Nem Fernando Moreira, o juiz, conseguiu segurar as lágrimas. “Não teve como. Nós, juízes da infância, fazemos um trabalho muito mais braçal que intelectual, que é de correr atrás, buscar, ficar na torcida, na expectativa. Então, quando aparece uma situação dessa, que era um problema que eu esperava resolver, mas não agora, só depois de muitas tentativas, a gente fica realmente emocionado”.

Ele fala em problema porque a situação, de fato, era um problema, e dos grandes. Na fila da adoção, o garoto, com 10 anos, era considerado uma “criança idosa”. Desde o início do ano, Fernando estava procurando casais interessados, mas nenhum quis adotar o menino. A grande maioria prefere os “novinhos”.

De repente, o juiz se deparou com o pedido de Gil e Rogério, que queriam ser pais, não importava a idade e nem o sexo do futuro filho. Foi aí que ele decidiu fazer a surpresa e conceder, de forma pública, a adoção aos dois.

Hoje, a criança, afirma Gil, está feliz e fazendo a felicidade da casa. Tem uma lar para chamar de seu e pais que o amam. A relação de afeto é uma novidade para ele porque o passado, ao lado da família biológica, foi um terror.

“Ele é o último em um grupo de quatro irmãos. Foi vítima de negligência. Foi abandonado pela mãe e pelo pai, que são usuários de drogas. Foi morar com a vó, mas ela não quis mais ele depois de um certo tempo. Desde então, ele estava em um abrigo”, conta o juiz.

Em Sidrolândia, a decisão é inédita, porque nunca ocorreu algo assim na cidade, mas isso, pontua o magistrado, sinaliza uma mudança positiva em todo o país.

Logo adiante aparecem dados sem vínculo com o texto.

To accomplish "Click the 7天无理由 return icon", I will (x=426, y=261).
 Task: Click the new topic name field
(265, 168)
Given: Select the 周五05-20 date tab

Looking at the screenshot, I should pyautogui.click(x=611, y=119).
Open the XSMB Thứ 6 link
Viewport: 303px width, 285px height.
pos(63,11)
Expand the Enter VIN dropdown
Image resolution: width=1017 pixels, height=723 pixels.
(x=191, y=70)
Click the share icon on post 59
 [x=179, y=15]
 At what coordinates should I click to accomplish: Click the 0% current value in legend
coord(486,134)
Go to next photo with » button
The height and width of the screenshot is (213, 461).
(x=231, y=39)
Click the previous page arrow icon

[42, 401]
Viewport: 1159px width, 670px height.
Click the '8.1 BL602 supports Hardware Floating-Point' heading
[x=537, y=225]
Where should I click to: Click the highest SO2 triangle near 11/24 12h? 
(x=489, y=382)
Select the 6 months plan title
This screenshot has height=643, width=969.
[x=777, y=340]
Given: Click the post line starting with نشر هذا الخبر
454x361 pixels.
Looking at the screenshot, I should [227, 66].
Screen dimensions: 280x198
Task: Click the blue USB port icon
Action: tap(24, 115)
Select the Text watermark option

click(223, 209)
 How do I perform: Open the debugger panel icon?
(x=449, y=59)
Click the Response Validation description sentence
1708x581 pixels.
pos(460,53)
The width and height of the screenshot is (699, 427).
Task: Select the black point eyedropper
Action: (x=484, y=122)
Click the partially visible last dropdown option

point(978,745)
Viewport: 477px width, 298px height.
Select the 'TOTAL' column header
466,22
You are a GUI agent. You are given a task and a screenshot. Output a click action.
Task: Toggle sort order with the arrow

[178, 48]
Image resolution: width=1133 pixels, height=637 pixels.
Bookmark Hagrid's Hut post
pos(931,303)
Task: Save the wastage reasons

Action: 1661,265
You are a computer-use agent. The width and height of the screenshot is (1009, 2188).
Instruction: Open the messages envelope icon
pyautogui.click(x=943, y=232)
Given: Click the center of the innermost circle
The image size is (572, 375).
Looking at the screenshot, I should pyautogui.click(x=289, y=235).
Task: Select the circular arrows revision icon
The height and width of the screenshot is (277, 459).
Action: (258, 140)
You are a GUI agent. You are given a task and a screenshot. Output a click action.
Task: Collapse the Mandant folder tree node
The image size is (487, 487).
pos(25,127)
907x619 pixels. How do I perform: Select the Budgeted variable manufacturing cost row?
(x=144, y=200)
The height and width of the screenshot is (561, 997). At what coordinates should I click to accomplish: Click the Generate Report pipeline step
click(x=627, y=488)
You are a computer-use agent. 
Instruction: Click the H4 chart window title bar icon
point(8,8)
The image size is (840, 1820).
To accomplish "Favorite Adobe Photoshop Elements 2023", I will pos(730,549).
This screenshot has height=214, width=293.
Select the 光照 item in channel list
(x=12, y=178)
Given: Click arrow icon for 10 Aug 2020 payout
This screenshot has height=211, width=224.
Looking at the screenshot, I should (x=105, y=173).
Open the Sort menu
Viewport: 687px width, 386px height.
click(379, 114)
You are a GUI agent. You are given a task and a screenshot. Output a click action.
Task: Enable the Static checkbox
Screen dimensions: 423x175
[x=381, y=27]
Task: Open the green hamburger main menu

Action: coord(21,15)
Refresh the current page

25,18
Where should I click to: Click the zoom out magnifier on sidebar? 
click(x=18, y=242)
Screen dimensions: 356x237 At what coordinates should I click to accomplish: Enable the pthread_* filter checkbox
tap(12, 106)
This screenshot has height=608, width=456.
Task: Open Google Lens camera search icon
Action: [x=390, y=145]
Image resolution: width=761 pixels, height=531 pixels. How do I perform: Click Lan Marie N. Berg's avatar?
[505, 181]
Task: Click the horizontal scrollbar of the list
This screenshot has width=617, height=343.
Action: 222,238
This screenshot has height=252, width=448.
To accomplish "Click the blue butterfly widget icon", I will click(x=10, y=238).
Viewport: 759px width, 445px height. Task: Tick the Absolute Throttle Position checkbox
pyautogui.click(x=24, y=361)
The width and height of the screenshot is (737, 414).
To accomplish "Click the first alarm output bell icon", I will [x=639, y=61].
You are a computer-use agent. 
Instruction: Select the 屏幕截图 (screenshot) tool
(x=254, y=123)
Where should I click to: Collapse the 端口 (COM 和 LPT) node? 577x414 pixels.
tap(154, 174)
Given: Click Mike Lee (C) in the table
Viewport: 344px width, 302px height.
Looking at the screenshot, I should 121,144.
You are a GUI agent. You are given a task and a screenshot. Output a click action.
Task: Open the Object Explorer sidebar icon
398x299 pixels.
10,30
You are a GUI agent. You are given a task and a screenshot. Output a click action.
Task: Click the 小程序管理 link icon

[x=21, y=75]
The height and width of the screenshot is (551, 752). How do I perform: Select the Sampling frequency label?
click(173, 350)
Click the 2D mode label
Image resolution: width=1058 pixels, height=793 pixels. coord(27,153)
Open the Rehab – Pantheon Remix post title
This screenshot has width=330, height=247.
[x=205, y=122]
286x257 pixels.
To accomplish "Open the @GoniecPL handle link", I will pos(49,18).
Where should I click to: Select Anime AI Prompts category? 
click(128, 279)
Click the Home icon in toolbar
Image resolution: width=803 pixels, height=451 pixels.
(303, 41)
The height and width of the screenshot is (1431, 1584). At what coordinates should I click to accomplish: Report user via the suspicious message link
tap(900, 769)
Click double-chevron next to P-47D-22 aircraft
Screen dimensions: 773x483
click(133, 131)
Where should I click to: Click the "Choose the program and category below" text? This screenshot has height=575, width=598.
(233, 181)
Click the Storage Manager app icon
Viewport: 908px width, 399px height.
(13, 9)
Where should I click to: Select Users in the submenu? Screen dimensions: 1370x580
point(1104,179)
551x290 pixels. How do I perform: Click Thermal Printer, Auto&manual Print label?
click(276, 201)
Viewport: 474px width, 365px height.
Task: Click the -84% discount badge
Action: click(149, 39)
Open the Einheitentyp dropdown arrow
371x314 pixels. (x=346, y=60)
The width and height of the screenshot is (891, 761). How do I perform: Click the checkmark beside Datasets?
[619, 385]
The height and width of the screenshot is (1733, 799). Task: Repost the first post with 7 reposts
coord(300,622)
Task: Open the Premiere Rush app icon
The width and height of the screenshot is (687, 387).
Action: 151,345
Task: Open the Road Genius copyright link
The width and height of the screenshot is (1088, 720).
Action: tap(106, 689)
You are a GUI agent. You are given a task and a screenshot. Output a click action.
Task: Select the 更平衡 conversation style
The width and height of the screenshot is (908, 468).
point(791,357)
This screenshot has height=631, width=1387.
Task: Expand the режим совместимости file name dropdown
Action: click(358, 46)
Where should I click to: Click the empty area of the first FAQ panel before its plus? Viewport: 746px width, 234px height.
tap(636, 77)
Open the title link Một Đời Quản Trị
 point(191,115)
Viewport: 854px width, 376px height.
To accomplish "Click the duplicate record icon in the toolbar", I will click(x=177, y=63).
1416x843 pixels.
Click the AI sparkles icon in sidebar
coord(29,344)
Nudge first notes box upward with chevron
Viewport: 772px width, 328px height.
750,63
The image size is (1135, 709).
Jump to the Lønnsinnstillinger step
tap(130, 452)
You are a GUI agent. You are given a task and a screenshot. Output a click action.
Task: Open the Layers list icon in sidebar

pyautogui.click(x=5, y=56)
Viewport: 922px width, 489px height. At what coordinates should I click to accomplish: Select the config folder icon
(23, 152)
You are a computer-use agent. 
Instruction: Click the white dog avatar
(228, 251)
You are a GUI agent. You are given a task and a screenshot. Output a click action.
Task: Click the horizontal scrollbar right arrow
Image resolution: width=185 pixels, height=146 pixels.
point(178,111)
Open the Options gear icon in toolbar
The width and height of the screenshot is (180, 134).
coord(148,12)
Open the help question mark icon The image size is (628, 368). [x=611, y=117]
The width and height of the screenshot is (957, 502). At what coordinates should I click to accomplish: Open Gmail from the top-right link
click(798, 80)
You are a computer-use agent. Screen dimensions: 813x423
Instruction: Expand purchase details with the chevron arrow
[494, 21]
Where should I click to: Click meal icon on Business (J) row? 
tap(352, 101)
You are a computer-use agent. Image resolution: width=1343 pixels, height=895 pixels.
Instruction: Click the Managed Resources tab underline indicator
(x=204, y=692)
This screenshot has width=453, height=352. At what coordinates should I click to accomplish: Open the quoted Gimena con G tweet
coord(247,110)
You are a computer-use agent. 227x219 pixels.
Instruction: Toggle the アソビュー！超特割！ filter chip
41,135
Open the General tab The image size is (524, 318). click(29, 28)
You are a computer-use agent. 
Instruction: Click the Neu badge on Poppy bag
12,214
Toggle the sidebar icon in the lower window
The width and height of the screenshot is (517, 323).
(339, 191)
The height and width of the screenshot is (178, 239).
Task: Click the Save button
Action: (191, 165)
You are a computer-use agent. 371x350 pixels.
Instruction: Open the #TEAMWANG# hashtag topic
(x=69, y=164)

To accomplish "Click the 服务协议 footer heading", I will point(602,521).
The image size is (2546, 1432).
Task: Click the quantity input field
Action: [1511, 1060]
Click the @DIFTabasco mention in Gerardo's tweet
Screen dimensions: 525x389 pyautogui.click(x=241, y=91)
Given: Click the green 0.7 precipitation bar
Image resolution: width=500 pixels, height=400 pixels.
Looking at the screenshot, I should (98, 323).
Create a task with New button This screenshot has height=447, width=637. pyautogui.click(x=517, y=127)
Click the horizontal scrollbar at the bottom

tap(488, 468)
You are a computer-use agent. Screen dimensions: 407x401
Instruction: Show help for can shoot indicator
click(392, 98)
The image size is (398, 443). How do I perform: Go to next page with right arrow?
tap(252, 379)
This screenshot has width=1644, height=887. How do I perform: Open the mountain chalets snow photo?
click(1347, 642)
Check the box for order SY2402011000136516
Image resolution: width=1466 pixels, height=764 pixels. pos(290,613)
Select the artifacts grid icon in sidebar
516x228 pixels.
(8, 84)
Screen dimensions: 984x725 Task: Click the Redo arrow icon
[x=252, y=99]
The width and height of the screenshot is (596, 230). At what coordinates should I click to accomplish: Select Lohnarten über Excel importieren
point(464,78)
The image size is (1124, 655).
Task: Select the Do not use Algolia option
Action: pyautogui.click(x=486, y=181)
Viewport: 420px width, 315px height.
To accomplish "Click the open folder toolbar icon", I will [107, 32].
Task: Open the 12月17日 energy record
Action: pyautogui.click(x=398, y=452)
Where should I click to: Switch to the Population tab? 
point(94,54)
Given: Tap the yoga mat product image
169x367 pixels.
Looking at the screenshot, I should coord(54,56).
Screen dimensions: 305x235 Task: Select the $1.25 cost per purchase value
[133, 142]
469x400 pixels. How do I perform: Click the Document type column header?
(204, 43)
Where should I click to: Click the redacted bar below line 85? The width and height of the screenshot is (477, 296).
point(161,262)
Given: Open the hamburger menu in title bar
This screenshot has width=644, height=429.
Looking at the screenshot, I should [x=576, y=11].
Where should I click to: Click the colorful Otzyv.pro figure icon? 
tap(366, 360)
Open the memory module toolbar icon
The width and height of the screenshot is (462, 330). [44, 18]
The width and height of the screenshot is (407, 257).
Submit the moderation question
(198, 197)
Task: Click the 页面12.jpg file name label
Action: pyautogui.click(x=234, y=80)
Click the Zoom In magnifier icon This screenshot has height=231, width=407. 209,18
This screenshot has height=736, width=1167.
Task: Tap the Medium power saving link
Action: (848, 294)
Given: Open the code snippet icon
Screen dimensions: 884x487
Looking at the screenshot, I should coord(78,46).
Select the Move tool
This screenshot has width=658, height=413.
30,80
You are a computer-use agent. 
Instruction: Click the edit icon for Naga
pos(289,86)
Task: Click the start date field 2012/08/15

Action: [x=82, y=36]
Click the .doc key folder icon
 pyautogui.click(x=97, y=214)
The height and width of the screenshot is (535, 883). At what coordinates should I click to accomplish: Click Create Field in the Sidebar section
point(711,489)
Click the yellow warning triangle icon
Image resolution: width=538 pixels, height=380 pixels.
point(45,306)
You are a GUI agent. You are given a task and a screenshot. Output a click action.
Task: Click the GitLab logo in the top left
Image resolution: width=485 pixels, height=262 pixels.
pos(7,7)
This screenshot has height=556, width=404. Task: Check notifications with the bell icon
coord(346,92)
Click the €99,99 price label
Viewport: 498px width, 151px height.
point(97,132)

“Atualmente o judiciário tem se mostrado, quebrado tabus e preconceitos. O próprio Supremo [Tribunal Federal] dizia que não era possível casamento de pessoas do mesmo sexo e, de repente, mudou o pensamento. Todas as consequências disso vão sendo possibilitadas”, argumenta. “O amor é a chave. […] O que nos une é o amor”, finaliza.

Os novos papais, Gil e Rogério, tem certeza disso. “Quando foi perguntado se ele se importava em ter dois pais, ele falou: posso ter dois, três... O que quero é ser amado. Eu posso, e o Rogério também, dar amor para essa criança e fazer ela feliz”, declara o educador físico.